04/24/2025 | Press release | Distributed by Public on 04/24/2025 12:08
Plusieurs mois après la prise de Goma et d'autres localités du Nord-Kivu et du Sud-Kivu en République démocratique du Congo (RDC), le groupe rebelle M23 continue d'accroître sa mainmise sur l'information dans les territoires occupés. Reporters sans frontières (RSF) dénonce cette stratégie de contrôle qui cible les médias locaux et s'inquiète des pressions ciblant les journalistes.
Depuis la prise de territoires importants dans les provinces du Nord-Kivu et du Sud-Kivu, le groupe rebelle M23 s'attelle à "gagner" les esprits, comme l'illustre la mise en place d'une "formation à l'idéologie du M23"pour des personnalités de différentes professions en mars dans le Nord-Kivu.

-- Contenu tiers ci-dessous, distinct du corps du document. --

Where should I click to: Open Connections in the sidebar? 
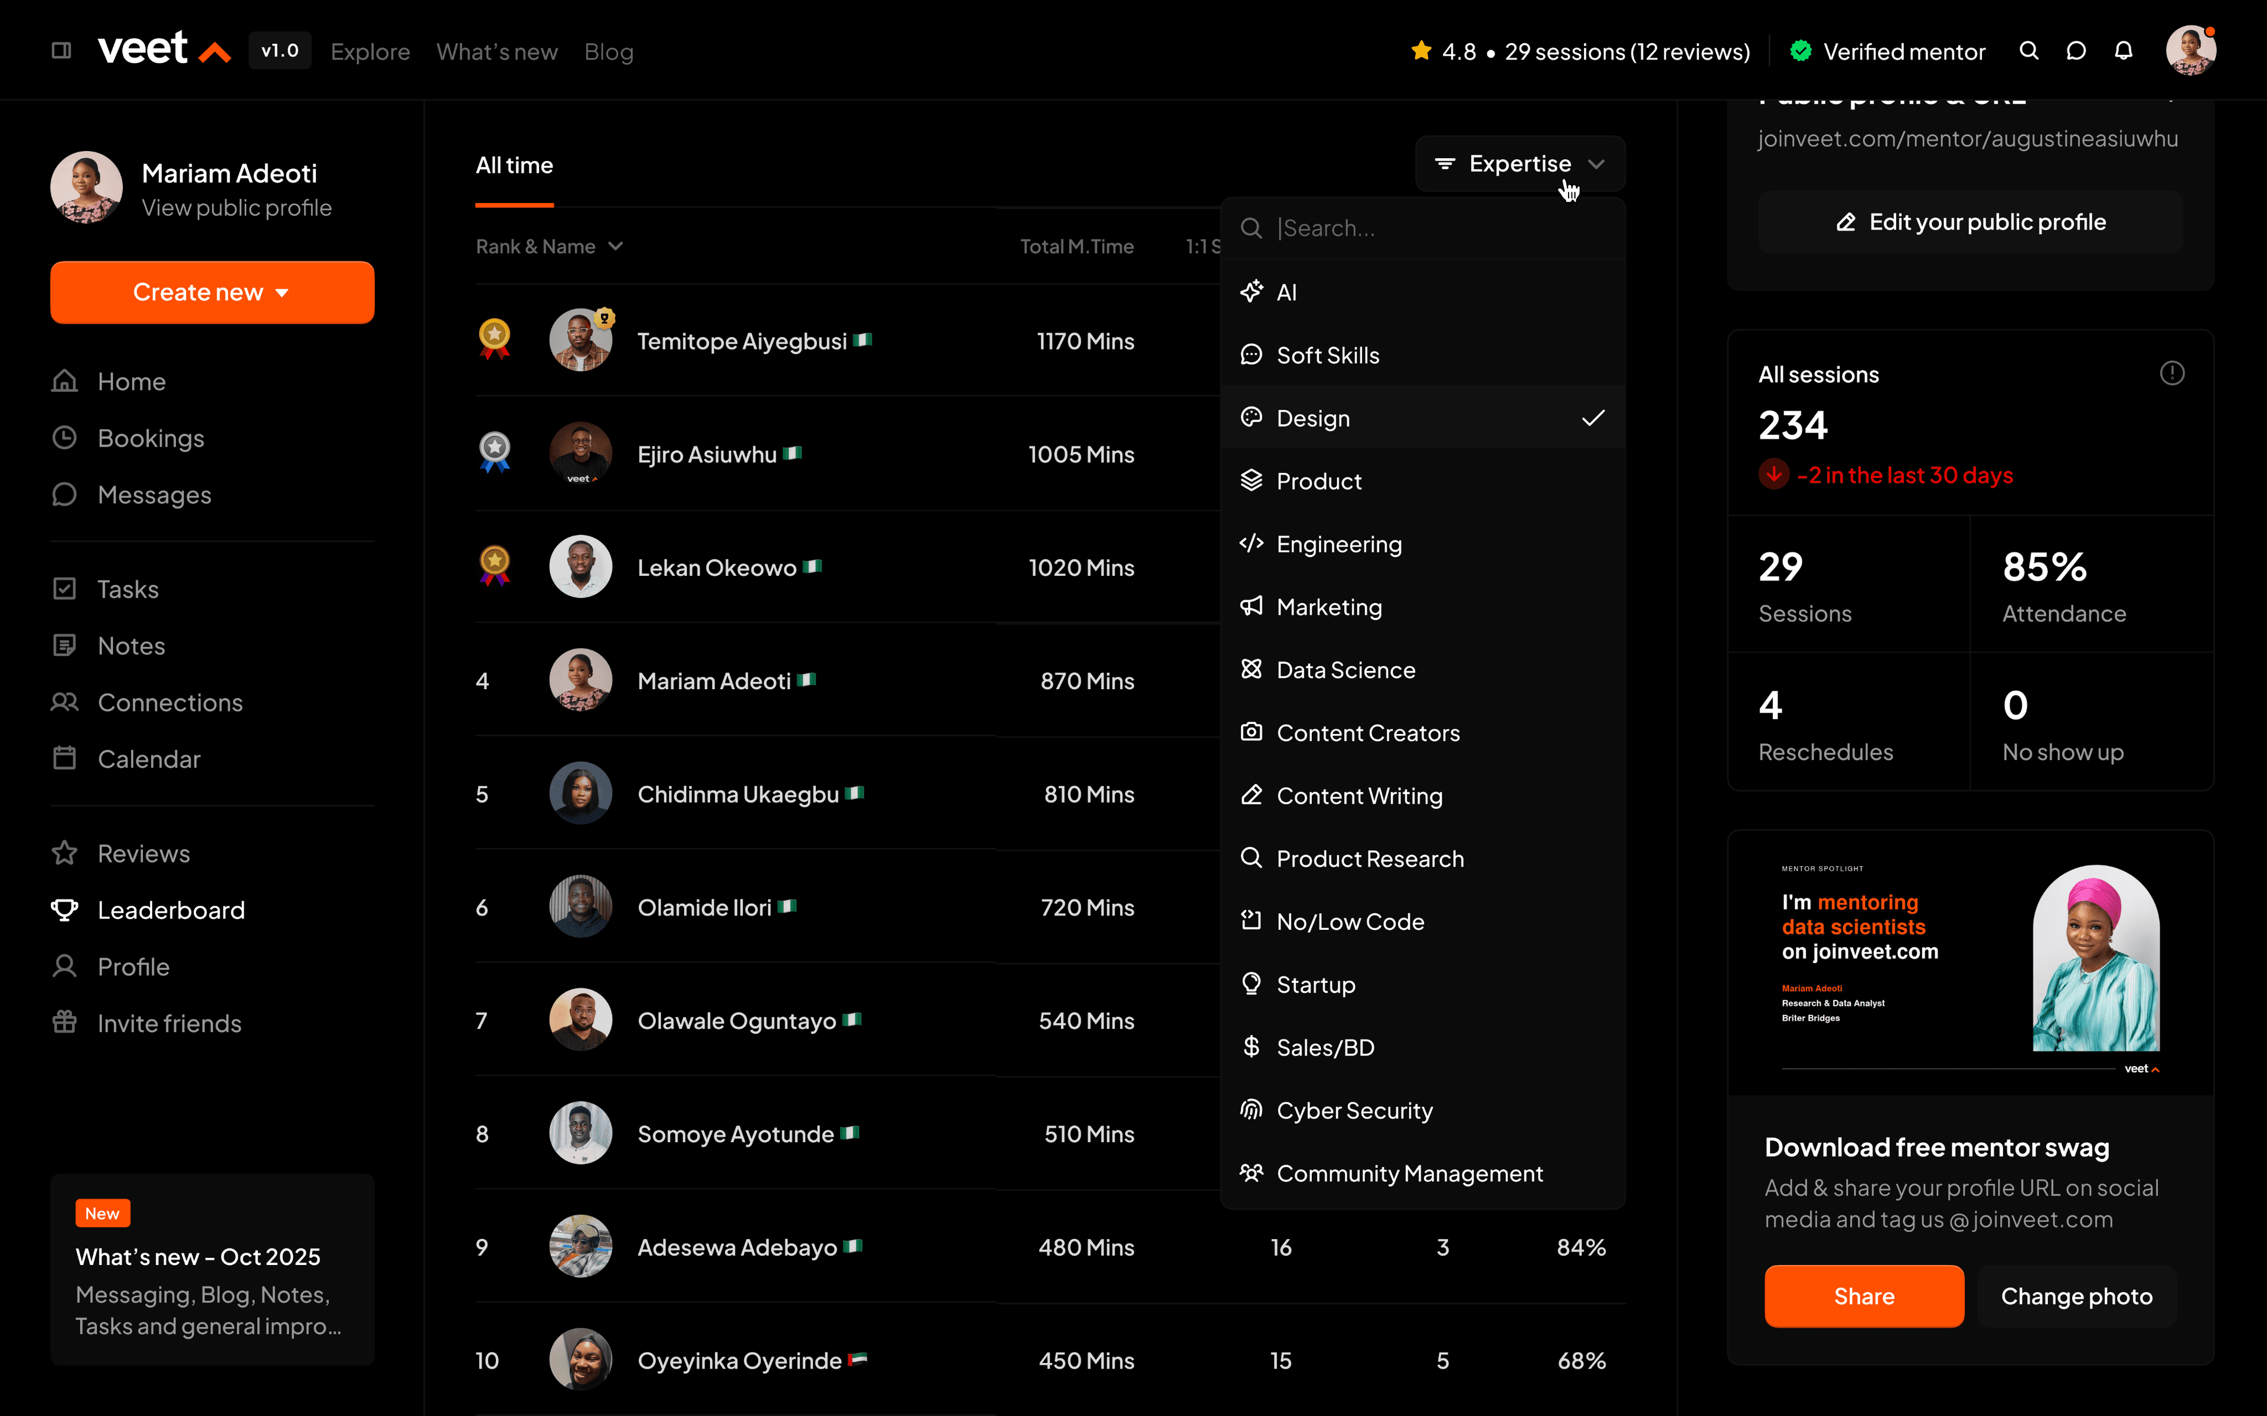[170, 702]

Pour les journalistes spécifiquement, les membres de la cellule de communication du M23 ont organisé une réunion avec une soixantaine de responsables de médias et journalistes de la province, le 23 février dernier, à Bukavu (capitale du Sud-Kivu), afin de leur donner une dizaine de directives. Parmi celles-ci : l'interdiction de diffuser les propos des autorités congolaises et de relayer des informations négatives sur le M23, ou encore le remplacement du verbe "occuper"par "libérer"dans l'ensemble des productions journalistiques à propos de la prise de contrôle des territoires. Contacté à plusieurs reprises, le porte-parole du M23, Lawrence Kanyuka, n'a pas répondu aux sollicitations de RSF.

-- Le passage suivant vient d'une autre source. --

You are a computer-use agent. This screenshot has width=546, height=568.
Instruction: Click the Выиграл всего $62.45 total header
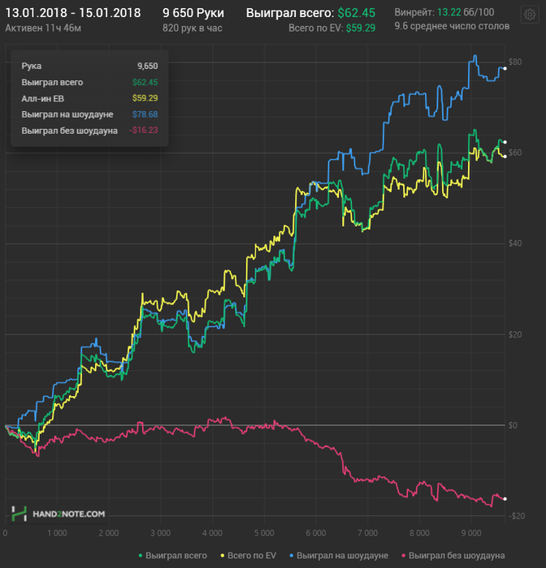pyautogui.click(x=311, y=13)
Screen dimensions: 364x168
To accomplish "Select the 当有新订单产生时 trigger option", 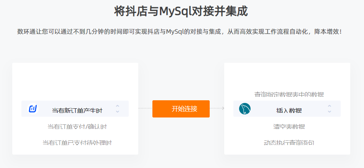I will (x=75, y=109).
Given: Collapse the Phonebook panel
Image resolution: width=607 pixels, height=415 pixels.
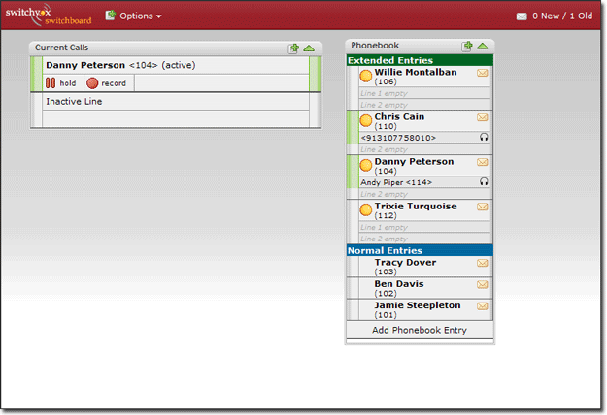Looking at the screenshot, I should point(483,46).
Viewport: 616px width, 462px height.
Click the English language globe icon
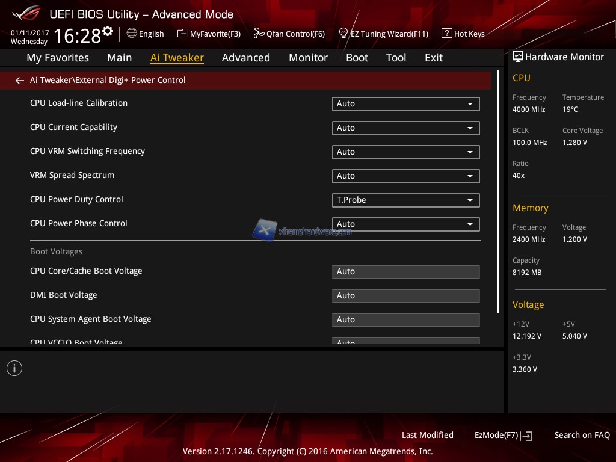pos(132,34)
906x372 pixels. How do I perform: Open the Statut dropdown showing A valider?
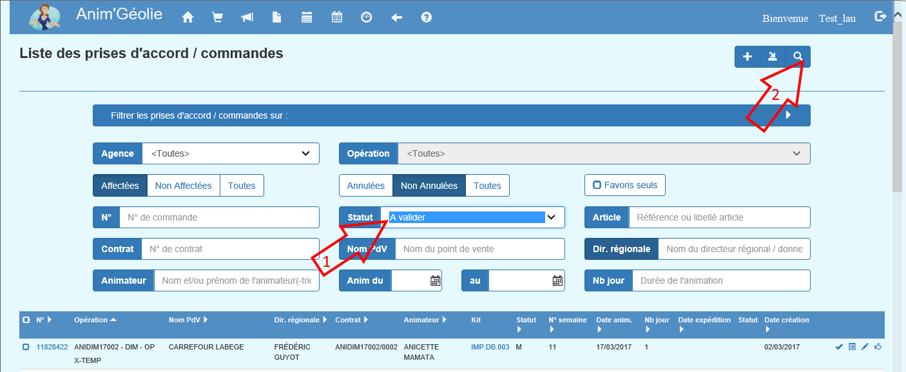[472, 217]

"De nombreux reporters fuient les provinces du Nord-Kivu et du Sud-Kivu, où de nombreuses villes sont sous le contrôle du M23, parce qu'ils craignent pour leur sécurité. Ils sont souvent victimes de menaces et de mises en garde, voire enlevés et retenus pendant plusieurs jours. Les dernières mesures prises par le groupe rebelle sont inquiétantes et entravent la liberté d'informer des journalistes, qui s'efforcent d'exercer leur travail dans ce contexte particulièrement difficile. RSF dénonce ce contrôle croissant de l'information, qui s'apparente à de la propagande, et demande au M23 de respecter le droit à l'information.
Depuis la prise des villes de Goma et de Bukavu, plusieurs journalistes ayant dénoncé les exactions commises par le groupe rebelle se sentent en danger. En février, au moins deux responsables de médias au Nord-Kivu, qui souhaitent garder l'anonymat, ont été enlevés et enferméspar le groupe rebelle pendant au moins une dizaine de jours et nombre d'entre eux font l'objet de menaces ou d'intimidations. Un reporter a témoigné à RSF être ainsi visé par des messages anonymes sarcastiques le questionnant sur l'arrêt de ses publications depuis la prise de sa localité par le groupe armé. Un autre subit des pressions de la part de membres haut placés du M23 pour rejoindre leurs rangs.
Entre les pressions et les agressions, les conditions d'exercice des journalistes se sont considérablement dégradées depuis le début de l'année 2024. RSF a recenséau moins 26 radios pillées ou fermées dans la province du Nord-Kivu entre janvier 2024 et janvier 2025.